Step 1: Set your baseline date range. Open Search Console → Performance → Search results. Set the date range to the 7 days before May 14 (the pre-rollout spike). Export it. This is your clean pre-update reference — GSC data lags 48–72 hours, so taking this snapshot now before further drift is important. 2
Step 2: Switch to the post-update window. Set the comparison window to May 14–21. In the Pages tab, sort by clicks, toggle the comparison view, and export every URL showing greater than 30% click decline. That 30% threshold is the standard recovery-priority cutoff — below it, you're likely looking at normal rollout noise. Aim for a list of 50–150 URLs; if you're an indie dev with a smaller site, even 10–20 URLs is a useful queue.

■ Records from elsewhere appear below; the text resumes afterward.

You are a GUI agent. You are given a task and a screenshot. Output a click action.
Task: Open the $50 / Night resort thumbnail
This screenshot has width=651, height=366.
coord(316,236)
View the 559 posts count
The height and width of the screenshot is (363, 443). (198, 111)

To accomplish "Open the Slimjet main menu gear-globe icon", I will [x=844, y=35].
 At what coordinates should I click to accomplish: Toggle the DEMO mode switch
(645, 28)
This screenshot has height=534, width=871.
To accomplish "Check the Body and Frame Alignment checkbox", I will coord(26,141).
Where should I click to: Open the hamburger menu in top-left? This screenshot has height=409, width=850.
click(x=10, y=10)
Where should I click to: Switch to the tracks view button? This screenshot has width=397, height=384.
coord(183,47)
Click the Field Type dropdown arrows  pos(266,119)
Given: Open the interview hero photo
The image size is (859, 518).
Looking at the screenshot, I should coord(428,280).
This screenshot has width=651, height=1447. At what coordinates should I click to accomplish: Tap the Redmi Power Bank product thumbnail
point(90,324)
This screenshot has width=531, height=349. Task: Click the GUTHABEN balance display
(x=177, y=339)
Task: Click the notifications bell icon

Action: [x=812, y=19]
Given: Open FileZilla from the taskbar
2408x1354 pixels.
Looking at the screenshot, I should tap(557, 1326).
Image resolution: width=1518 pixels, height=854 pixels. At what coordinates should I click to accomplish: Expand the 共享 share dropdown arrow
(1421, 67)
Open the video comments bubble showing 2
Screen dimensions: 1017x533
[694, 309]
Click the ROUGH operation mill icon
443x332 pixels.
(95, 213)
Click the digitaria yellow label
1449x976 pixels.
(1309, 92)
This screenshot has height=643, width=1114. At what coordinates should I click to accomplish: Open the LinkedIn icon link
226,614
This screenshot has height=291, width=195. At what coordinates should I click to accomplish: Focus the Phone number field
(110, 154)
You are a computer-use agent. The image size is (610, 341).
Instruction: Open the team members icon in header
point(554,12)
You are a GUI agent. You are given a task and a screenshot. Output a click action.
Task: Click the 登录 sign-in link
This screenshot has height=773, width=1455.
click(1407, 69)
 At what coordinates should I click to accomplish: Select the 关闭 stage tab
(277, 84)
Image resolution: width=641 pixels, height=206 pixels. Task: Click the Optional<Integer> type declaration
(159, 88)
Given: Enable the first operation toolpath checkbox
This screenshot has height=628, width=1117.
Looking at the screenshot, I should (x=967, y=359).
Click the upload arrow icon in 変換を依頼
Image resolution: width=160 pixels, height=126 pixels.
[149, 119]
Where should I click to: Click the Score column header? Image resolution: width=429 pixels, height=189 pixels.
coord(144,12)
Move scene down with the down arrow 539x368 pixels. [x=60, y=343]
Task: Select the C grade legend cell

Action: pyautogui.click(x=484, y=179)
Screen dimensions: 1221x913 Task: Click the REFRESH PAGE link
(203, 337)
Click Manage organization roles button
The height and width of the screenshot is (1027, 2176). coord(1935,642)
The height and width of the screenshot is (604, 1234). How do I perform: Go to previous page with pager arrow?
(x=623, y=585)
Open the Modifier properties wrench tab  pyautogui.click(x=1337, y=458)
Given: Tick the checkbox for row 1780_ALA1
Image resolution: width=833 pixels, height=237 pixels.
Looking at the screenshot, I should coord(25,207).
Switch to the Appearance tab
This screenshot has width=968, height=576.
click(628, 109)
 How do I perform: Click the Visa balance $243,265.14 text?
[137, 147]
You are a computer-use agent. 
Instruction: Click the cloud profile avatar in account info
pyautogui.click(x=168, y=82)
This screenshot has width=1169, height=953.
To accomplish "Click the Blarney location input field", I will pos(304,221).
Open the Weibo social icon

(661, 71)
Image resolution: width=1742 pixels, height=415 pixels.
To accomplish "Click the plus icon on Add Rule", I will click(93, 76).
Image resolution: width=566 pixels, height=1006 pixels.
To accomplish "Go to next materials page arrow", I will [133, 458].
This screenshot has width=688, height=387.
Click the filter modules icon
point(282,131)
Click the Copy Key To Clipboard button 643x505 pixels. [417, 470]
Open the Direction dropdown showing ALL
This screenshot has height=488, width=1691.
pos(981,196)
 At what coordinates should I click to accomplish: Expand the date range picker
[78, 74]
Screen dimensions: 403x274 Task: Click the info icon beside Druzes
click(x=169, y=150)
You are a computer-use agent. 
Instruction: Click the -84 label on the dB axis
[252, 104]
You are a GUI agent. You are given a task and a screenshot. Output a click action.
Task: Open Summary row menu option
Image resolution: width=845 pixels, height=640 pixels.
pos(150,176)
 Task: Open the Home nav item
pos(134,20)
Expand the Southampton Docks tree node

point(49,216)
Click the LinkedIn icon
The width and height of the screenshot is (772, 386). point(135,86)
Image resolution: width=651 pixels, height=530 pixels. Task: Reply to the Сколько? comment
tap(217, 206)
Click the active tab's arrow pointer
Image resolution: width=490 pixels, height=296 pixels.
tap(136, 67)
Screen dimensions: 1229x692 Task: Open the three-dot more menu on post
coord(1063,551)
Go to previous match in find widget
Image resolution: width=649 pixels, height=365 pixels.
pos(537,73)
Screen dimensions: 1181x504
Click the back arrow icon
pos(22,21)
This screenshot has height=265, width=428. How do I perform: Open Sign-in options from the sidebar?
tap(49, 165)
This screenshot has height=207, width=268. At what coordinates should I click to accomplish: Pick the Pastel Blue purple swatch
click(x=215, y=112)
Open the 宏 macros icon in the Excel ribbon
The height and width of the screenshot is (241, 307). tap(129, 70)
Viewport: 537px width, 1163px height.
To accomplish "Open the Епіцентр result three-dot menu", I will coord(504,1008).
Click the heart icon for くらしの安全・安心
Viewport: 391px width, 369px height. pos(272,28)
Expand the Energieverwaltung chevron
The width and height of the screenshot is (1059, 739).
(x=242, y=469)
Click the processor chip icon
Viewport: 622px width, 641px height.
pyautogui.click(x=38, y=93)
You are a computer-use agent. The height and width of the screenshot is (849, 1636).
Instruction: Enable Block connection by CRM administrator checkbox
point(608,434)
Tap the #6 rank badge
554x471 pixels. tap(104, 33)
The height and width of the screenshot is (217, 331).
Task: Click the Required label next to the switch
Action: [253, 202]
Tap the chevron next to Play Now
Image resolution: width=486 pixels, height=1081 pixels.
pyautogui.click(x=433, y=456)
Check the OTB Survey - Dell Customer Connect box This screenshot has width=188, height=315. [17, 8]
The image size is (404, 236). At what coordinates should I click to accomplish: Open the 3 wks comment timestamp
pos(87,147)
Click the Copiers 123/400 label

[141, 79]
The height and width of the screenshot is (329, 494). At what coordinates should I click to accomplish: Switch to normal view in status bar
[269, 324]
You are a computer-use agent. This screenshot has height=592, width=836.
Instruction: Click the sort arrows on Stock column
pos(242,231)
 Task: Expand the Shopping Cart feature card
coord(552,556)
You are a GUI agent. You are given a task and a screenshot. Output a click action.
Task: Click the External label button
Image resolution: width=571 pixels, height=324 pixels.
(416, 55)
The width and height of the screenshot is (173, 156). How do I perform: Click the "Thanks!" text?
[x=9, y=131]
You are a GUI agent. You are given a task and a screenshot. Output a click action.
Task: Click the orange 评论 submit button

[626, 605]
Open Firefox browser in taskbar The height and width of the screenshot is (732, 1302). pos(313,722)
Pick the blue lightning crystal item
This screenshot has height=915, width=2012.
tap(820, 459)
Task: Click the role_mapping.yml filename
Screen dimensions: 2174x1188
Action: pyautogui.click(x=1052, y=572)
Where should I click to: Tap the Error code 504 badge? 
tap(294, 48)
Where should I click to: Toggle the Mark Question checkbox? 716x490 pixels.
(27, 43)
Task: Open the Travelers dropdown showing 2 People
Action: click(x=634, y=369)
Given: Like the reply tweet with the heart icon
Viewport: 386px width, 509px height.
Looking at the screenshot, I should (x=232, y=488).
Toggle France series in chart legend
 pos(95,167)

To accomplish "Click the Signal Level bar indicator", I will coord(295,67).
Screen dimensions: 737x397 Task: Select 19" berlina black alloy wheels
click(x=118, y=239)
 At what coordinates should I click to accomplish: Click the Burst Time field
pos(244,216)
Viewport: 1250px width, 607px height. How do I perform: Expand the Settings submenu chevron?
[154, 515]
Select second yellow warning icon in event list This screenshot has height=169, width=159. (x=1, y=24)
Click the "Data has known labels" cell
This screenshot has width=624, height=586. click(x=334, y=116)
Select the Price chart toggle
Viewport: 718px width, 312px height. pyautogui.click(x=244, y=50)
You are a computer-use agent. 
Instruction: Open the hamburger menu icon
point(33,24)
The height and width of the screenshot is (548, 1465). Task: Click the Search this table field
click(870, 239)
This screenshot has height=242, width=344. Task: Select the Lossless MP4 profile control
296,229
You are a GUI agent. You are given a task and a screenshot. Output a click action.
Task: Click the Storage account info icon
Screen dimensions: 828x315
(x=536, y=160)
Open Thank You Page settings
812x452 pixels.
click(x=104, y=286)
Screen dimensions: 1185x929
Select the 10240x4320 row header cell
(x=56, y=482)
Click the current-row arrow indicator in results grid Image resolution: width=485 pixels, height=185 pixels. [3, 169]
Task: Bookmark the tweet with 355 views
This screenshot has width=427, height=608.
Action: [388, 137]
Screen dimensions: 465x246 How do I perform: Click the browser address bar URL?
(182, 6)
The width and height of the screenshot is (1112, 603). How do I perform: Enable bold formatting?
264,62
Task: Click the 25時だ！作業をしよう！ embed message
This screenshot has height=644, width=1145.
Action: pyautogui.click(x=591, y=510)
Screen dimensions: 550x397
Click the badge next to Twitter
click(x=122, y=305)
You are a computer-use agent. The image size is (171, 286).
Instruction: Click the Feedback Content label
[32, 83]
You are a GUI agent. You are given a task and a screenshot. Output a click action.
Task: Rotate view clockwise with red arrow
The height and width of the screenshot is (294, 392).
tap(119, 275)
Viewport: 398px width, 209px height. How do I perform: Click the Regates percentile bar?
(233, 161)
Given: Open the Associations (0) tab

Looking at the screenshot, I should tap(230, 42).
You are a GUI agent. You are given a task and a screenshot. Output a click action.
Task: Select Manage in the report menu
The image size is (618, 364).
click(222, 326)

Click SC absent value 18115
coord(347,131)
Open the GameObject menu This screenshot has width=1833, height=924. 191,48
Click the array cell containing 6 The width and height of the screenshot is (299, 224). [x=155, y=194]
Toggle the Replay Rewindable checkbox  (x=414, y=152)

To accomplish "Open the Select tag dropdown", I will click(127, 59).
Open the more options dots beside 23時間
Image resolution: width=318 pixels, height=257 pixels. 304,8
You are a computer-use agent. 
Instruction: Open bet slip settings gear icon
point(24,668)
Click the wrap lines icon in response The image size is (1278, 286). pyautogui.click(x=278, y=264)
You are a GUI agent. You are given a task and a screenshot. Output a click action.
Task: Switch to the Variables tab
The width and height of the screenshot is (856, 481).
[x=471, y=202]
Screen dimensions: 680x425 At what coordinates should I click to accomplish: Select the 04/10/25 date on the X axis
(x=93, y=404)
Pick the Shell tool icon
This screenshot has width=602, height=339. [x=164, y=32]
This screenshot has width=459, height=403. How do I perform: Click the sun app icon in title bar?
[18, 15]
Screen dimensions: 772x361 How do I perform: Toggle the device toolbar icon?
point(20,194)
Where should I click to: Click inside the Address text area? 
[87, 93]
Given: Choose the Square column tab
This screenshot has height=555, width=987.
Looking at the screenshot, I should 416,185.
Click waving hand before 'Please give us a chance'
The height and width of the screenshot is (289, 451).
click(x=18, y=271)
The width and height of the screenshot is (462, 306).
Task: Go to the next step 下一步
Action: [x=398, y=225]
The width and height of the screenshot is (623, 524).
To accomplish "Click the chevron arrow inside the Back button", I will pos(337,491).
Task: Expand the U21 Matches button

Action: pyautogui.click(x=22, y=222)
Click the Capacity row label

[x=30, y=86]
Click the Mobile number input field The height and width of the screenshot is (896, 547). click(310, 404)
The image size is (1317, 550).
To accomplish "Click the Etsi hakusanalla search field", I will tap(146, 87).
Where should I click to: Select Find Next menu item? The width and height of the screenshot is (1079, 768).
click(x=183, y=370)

Step 3: Tag each URL by issue type before you write a single word of new content. Assign one primary tag to each page:
| Tag | What it means |
|---|---|
| Thin content | Under 500 words, low information gain |
| Duplicate / near-duplicate | Canonicalization issue, overlapping topics |
| Outdated | Data or guidance more than 18 months old |
| Scaled content | Programmatically generated, no editorial review |
| Weak E-E-A-T | No named author, no primary-source citations, no first-hand evidence |
This tagging step is what most people skip. Without it, you end up rewriting whichever page feels most important rather than addressing the highest-concentration issue type. Data from the March 2026 core update analysis — covering 2,076 domains — showed that E-E-A-T issues drove the highest proportion of drops, followed by thin and outdated content. Fix E-E-A-T pages first. 2

One important caveat
Don't start rewriting pages during active rollout. The drop list you build today tells you what to fix — but if you're running a solo project, stagger the rewrites to start after the rollout completes around June 4. Rankings are unstable until then, and making structural changes to pages mid-volatility makes it harder to read whether a change helped or hurt. 1
The 20 minutes you spend pulling this list today is the only window you have to capture a clean pre/post snapshot. Once the rollout completes and you want to diagnose which pages recovered and which didn't, you'll need exactly this baseline. Building it now takes five minutes. Rebuilding it from scratch after the fact is impossible.